Night Unbound(135)
All waited silently as he plodded toward them, half-dragging his leg behind him. He stopped a few feet away and regarded them all with what appeared to be fear. His throat moved in a swallow. Moisture welled in the eyes he turned on Seth. He started to speak, but couldn’t seem to find his voice.
Seth reached out and rested a reassuring hand on his shoulder. “What is it, Alexei?”
Again he swallowed, and a tear spilled over his lashes. “I can’t find Stan,” he choked out.
Lisette tensed. She did a quick survey of the faces around her, only then realizing that Stanislav wasn’t with them.
“I think . . .” Alexei rasped. “I think the explosion may have taken him.”
Seth’s hand tightened on Alexei’s shoulder. Was he reading the Second’s memories?
“He saw them. . . . He saw Yuri fall and took off toward him,” Alexei said. “Then the building exploded, and all hell broke loose.

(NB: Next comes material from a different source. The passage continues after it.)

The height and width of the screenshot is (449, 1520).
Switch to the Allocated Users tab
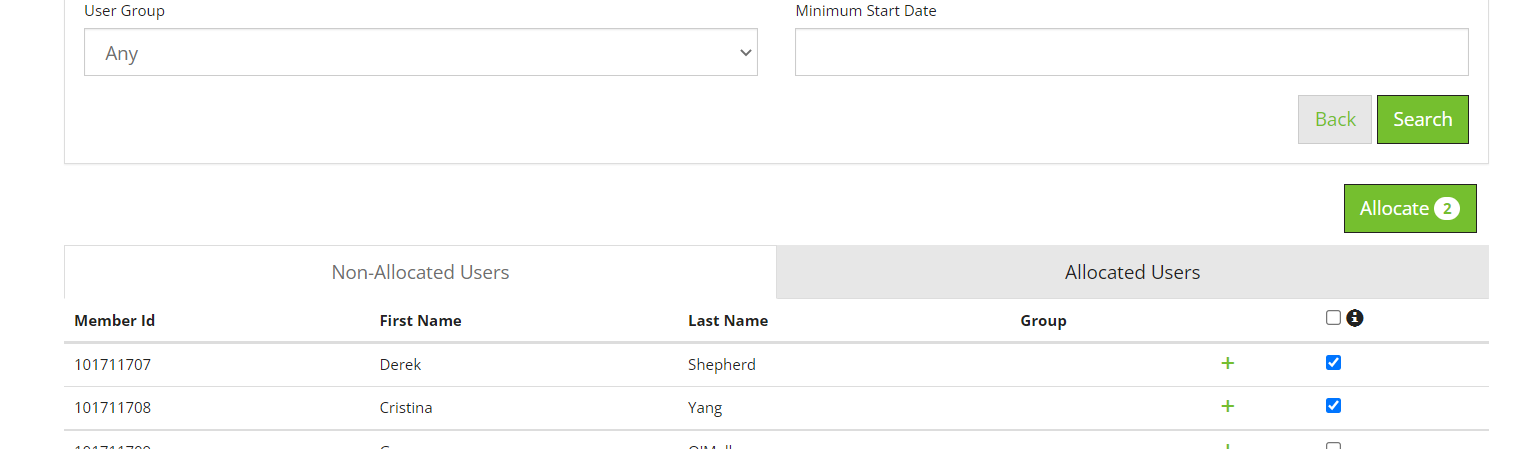[1132, 272]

I can’t find him.”
Releasing Alexei, Seth looked toward the remains of the armory, then turned his distressed gaze on the immortals. “Have any of you seen Stanislav since the explosion?”
Lisette held her breath, hoping someone would say that they had, that he had just needed some time alone.
But no one spoke.
Shaking his head, Seth stumbled back a pace.
This would kill him, she thought, losing two immortals in one day.
Swinging around, Seth strode through the smoke toward the armory.
Tears blurred her vision and obscured his form.
Dmitry crossed to Alexei and drew him into a rough embrace. Both men wept for the friends—the brothers—they had lost.
“Have your men help him search,” Zach murmured to Chris over Lisette’s head. “If the explosion killed Stanislav, there won’t be anything left of the body.” The virus would have seen to that.
Lisette’s breath hitched in a sob.
Zach tightened his hold. “So look for his weapons,” he instructed. “Pieces of the Kevlar suit he wore. Anything that can give Seth the proof and closure he’ll need.”
Chris didn’t just pass the orders along to his men. He went with them and helped them begin to comb through the still smoldering rubble surrounding the armory.
Thank you, Lisette told Zach, her throat too tight to speak.
Zach rested his cheek on her hair and rocked her gently from side to side. I’m so sorry, sweetheart.
Closing her eyes, Lisette let her tears fall.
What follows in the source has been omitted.